The illustrator of 47 Little Golden Books and many other children’s books, as well as the creator of the Baby Dear line of dolls, Eloise Burns Wilkin was born in 1904 in Rochester and spent much of her childhood in New York City before returning here with family. A 1923 graduate of the Rochester Athenaeum and Mechanics Institute (now RIT), she had a studio in Rochester with her friend Joan Esley before they both moved to New York City to further their careers. Wilkin returned here in 1930 to marry and after taking time out to raise four children, she began illustrating Golden Books in 1944 from her home in Canandaigua. She died in 1987.

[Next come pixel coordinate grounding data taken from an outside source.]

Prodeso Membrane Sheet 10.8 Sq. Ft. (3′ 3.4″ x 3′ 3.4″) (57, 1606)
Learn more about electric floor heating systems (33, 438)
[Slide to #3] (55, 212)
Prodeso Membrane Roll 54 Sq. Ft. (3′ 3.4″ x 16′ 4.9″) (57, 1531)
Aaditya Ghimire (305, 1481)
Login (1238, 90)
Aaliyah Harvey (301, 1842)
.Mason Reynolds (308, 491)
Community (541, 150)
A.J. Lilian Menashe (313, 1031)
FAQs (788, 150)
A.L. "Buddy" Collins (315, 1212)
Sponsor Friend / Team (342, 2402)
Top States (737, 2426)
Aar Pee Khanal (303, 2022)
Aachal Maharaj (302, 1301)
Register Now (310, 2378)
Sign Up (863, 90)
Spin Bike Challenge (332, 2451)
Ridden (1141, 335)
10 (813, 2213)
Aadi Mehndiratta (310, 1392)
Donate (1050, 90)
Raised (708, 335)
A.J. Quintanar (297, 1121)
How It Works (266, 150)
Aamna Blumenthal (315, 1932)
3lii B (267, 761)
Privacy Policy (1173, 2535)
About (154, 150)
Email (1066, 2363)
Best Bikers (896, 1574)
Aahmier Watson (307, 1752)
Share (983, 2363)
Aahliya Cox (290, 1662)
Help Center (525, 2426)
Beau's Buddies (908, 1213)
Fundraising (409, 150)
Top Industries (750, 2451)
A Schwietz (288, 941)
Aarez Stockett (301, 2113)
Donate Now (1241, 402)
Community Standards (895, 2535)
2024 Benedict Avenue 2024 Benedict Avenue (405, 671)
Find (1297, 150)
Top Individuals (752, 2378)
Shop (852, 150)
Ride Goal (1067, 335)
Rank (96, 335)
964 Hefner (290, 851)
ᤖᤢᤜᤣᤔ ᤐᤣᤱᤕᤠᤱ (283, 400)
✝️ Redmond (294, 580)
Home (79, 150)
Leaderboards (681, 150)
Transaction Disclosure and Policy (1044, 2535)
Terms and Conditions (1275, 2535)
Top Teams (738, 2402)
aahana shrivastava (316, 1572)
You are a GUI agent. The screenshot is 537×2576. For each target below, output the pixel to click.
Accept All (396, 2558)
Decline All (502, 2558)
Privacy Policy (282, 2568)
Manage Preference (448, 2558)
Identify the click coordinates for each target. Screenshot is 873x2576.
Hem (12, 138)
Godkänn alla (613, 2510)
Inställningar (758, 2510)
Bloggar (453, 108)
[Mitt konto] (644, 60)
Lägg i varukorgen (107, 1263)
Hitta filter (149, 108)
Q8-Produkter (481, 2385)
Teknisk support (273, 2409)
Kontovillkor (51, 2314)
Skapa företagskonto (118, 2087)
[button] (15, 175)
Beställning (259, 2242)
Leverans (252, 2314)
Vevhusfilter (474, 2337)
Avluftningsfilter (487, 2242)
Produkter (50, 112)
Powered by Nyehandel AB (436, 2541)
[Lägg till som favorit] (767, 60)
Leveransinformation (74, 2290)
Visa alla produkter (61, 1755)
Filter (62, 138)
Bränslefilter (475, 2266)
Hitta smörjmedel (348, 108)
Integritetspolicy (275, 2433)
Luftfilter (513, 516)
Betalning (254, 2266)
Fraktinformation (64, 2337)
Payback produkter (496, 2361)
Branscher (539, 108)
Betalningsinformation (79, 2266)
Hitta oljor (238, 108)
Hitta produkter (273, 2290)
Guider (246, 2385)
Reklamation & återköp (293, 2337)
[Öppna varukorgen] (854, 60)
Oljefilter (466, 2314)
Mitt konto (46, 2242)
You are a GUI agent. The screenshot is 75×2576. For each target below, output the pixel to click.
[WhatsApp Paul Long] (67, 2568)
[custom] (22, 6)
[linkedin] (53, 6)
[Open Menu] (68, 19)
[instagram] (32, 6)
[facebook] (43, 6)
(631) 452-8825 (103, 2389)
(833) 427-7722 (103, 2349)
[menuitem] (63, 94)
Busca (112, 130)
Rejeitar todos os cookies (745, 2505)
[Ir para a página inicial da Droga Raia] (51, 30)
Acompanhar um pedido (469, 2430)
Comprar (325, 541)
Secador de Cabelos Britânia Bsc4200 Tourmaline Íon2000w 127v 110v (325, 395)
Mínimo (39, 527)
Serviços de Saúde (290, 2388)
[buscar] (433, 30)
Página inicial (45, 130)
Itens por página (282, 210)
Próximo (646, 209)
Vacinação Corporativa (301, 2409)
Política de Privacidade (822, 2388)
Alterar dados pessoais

Born in 1975, Roland Williams grew up in Rochester’s 19th Ward. After graduating from East High School in 1993, he went to Syracuse University, where he starred at tight end. In 1998, after earning his bachelor’s degree in speech communications, he played eight seasons in the National Football League, first with the Saint Louis Rams and then with the Oakland Raiders and the Tampa Bay Buccaneers. In 2015, he started the Champion Academy Extreme Mentoring & Empowerment Initiative, a program in Rochester that works with at-risk middle and high school students. He has been a sports analyst for several TV networks and is a partner in JP Medical Supply, Inc. He lives in Los Angeles.